Liveness vs. Readiness
- Liveness: “Is this process alive?” Failure triggers a restart.
- Readiness: “Can this process serve traffic?” Failure removes it from the load balancer.
livenessProbe:
httpGet:
path: /healthz/live
port: 8080
initialDelaySeconds: 15
periodSeconds: 10
failureThreshold: 3
readinessProbe:
httpGet:
path: /healthz/ready
port: 8080
initialDelaySeconds: 5
periodSeconds: 5
failureThreshold: 2
What to Check
Liveness should verify the process can respond at all. Keep it simple:
@app.get("/healthz/live")
def liveness():
return {"status": "alive"}
Readiness should verify the process can do useful work:
@app.get("/healthz/ready")
async def readiness():
checks = {}
# Database reachable?
try:
await db.execute("SELECT 1")
checks["database"] = "ok"
except Exception:
checks["database"] = "failed"
# Cache reachable?
try:
await redis.ping()
checks["cache"] = "ok"
except Exception:
checks["cache"] = "failed"
all_ok = all(v == "ok" for v in checks.values())
status_code = 200 if all_ok else 503
return JSONResponse(checks, status_code=status_code)
Anti-Pattern: Deep Health Checks in Liveness
If your liveness probe checks the database, and the database goes down, Kubernetes restarts all your pods simultaneously. This causes a cascade failure — all pods restart, try to reconnect to the same database, and overwhelm it with connection storms.
Rule: Liveness checks the process. Readiness checks dependencies.
Container Restart Policies
Kubernetes automatically restarts failed containers with exponential backoff:
Attempt 1: Restart immediately
Attempt 2: Wait 10s
Attempt 3: Wait 20s
Attempt 4: Wait 40s
...
Maximum: Wait 5 minutes between restarts
This handles transient failures (OOM kills, uncaught exceptions) without operator intervention. For persistent failures, the backoff prevents a tight restart-crash loop from consuming cluster resources.
Pod Disruption Budgets
Protect against too many pods failing simultaneously:
apiVersion: policy/v1
kind: PodDisruptionBudget
metadata:
name: order-service
spec:
minAvailable: 2
selector:
matchLabels:
app: order-service
This guarantees at least 2 pods remain available during voluntary disruptions (node drains, cluster upgrades).
Auto-Scaling as Self-Healing
Auto-scaling is not just about cost — it is about resilience.
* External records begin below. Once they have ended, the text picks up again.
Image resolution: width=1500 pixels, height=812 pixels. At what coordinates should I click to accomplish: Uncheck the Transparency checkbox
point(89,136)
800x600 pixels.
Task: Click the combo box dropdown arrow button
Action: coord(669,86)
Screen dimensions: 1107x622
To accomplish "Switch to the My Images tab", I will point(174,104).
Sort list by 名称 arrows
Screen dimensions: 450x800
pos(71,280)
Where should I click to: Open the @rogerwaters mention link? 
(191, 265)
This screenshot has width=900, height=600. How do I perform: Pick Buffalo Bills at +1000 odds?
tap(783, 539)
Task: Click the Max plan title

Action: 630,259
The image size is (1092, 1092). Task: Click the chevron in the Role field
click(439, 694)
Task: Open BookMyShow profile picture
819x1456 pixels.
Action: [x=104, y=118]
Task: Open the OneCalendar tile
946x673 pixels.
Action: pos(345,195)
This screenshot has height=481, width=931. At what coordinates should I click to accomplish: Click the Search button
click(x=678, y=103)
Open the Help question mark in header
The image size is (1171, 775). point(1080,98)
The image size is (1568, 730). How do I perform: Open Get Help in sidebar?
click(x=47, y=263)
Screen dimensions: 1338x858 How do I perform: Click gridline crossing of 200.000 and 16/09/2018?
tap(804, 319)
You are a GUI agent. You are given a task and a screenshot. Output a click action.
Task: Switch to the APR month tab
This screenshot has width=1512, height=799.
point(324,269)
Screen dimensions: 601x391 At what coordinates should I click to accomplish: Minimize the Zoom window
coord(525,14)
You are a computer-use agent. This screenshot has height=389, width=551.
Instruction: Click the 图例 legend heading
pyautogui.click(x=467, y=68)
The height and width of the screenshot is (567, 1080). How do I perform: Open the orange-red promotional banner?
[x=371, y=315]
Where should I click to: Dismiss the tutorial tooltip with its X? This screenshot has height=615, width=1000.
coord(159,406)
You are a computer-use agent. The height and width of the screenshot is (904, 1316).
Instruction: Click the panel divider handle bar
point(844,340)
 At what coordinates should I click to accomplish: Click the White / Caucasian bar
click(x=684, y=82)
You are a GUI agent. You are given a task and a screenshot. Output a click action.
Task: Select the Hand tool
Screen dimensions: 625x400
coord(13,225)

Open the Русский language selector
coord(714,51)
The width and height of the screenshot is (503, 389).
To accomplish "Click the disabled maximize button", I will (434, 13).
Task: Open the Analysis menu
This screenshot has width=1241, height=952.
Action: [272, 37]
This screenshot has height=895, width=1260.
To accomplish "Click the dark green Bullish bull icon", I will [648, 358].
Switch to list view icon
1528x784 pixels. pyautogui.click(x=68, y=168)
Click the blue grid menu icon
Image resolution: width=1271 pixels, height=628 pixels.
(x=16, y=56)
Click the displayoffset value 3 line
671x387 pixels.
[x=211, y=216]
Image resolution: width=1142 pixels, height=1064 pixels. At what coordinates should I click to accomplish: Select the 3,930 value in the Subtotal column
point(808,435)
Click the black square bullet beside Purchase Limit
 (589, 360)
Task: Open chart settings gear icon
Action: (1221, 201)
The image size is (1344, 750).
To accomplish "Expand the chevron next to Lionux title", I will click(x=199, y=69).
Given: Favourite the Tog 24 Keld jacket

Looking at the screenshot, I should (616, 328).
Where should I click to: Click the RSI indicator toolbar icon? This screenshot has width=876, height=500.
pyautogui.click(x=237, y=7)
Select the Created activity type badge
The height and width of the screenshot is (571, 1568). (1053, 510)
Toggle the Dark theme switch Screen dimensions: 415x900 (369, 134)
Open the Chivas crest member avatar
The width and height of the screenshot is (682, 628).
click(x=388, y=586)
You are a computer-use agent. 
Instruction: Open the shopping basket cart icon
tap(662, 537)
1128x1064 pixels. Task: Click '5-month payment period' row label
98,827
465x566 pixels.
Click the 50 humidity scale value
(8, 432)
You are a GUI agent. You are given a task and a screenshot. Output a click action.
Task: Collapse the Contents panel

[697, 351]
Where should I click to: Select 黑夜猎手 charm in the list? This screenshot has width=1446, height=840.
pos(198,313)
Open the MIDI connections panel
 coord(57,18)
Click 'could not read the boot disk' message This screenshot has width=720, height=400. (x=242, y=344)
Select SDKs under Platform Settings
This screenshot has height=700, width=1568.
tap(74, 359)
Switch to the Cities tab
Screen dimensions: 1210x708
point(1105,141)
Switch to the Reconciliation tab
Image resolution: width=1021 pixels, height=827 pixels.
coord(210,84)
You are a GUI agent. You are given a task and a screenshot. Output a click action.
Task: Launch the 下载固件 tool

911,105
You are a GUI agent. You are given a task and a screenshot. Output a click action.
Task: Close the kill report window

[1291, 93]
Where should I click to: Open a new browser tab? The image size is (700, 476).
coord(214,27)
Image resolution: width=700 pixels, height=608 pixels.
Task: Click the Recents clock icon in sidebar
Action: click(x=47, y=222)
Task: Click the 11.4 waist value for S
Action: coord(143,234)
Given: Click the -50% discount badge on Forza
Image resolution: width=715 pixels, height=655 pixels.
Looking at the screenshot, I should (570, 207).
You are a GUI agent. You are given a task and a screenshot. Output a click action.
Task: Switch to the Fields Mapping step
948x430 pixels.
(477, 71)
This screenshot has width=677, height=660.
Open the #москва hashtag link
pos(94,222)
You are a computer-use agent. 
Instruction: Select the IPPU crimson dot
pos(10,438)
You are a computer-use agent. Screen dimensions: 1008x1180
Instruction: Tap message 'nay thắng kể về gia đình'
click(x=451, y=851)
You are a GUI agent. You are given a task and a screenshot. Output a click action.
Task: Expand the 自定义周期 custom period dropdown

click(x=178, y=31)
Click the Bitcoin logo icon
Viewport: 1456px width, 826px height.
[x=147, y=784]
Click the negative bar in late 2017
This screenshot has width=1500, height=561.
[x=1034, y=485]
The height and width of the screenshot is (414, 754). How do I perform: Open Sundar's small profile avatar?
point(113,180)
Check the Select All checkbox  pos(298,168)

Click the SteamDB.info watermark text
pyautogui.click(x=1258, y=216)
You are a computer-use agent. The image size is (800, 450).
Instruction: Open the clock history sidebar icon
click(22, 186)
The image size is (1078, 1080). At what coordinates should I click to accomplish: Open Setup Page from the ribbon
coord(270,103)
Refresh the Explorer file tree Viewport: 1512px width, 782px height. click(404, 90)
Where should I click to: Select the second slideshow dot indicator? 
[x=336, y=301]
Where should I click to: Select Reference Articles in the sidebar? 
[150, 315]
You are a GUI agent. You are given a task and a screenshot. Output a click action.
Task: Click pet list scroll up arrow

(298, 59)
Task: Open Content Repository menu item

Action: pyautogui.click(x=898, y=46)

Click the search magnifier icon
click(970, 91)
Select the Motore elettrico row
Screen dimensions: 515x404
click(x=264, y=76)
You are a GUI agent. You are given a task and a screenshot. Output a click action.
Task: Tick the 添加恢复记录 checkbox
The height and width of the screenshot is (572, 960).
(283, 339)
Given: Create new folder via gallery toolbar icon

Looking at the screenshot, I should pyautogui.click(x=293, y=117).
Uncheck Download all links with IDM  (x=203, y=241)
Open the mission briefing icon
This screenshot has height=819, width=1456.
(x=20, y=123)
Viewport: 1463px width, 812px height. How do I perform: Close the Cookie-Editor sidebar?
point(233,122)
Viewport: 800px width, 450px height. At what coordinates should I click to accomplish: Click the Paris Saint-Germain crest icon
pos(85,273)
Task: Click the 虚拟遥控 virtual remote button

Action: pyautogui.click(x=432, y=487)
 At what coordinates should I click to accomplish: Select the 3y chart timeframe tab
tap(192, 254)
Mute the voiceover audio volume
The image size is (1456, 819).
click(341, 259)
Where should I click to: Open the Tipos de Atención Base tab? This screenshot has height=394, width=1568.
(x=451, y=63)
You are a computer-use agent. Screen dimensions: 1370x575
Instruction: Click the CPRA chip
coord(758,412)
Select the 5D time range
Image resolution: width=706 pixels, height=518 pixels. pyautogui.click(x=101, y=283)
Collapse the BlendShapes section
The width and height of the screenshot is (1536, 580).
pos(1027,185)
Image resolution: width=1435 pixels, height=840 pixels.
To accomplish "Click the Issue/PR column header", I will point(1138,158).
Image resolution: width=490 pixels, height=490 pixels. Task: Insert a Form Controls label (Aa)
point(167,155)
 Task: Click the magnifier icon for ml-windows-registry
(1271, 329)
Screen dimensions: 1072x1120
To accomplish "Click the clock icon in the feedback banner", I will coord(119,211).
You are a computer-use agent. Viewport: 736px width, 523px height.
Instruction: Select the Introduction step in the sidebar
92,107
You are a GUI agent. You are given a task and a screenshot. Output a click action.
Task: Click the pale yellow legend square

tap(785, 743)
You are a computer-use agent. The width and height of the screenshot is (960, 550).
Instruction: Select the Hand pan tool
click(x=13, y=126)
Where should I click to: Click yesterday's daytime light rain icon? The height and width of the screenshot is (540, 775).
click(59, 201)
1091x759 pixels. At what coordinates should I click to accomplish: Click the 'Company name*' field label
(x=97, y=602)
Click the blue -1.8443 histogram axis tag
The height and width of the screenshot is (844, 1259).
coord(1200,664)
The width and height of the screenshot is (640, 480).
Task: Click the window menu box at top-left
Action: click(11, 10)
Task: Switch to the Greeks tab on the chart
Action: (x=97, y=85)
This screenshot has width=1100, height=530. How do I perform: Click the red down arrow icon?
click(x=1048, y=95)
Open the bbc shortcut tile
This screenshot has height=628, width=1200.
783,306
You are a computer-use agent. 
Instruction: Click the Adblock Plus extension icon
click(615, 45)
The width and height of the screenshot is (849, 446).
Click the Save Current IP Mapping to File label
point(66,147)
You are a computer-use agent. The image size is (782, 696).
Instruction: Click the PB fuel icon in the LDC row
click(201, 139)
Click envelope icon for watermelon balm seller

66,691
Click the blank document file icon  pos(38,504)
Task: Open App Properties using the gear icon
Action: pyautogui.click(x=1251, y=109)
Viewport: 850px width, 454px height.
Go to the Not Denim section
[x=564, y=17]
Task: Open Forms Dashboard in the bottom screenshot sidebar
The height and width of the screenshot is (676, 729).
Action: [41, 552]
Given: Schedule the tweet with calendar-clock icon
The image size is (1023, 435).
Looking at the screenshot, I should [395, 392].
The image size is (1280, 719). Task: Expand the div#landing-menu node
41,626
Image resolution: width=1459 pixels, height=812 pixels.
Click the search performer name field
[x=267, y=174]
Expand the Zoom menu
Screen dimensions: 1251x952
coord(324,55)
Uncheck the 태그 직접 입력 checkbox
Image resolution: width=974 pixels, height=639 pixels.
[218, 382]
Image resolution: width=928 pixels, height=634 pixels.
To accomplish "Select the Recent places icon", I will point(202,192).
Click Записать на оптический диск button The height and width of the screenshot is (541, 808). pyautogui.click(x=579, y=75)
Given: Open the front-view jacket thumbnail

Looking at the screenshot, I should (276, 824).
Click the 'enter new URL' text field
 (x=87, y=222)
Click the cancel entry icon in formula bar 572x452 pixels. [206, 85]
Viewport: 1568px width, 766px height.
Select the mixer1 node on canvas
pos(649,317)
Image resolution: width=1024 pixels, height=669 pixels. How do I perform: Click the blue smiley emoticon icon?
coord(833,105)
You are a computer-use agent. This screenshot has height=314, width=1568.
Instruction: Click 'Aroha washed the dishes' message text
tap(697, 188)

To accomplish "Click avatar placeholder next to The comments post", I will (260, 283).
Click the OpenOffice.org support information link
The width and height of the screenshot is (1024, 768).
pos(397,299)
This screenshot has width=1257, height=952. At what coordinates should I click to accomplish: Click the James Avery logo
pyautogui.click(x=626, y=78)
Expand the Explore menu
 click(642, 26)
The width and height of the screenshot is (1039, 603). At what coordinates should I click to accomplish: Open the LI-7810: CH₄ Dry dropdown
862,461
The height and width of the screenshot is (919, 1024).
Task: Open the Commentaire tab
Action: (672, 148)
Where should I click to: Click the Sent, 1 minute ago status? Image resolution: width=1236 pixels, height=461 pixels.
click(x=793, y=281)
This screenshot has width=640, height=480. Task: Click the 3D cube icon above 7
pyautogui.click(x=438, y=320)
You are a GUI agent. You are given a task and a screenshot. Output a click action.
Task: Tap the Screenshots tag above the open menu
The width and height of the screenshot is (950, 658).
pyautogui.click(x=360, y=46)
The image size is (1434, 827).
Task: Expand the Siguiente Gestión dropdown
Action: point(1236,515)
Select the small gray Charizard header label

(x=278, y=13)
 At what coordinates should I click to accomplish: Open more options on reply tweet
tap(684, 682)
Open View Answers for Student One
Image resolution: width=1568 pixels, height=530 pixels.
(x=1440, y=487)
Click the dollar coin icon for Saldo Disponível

When traffic spikes beyond current capacity, adding instances is an automated recovery action.
Horizontal Pod Autoscaler
apiVersion: autoscaling/v2
kind: HorizontalPodAutoscaler
metadata:
name: order-service
spec:
scaleTargetRef:
apiVersion: apps/v1
kind: Deployment
name: order-service
minReplicas: 3
maxReplicas: 20
metrics:
- type: Resource
resource:
name: cpu
target:
type: Utilization
averageUtilization: 70
behavior:
scaleUp:
stabilizationWindowSeconds: 30
policies:
- type: Percent
value: 50
periodSeconds: 60
scaleDown:
stabilizationWindowSeconds: 300
Custom Metrics Scaling
Scale on business signals, not just CPU:
metrics:
- type: Pods
pods:
metric:
name: queue_depth
target:
type: AverageValue
averageValue: 10
Circuit Breakers
Circuit breakers prevent a failing downstream service from cascading failures upstream:
State: CLOSED (normal)
→ Request fails
→ Failure count increments
→ Threshold exceeded (5 failures in 30s)
State: OPEN (rejecting)
→ All requests fail fast with fallback response
→ Timer expires after 30s
State: HALF-OPEN (testing)
→ Allow one request through
→ If success → CLOSED
→ If failure → OPEN
from circuitbreaker import circuit
@circuit(failure_threshold=5, recovery_timeout=30)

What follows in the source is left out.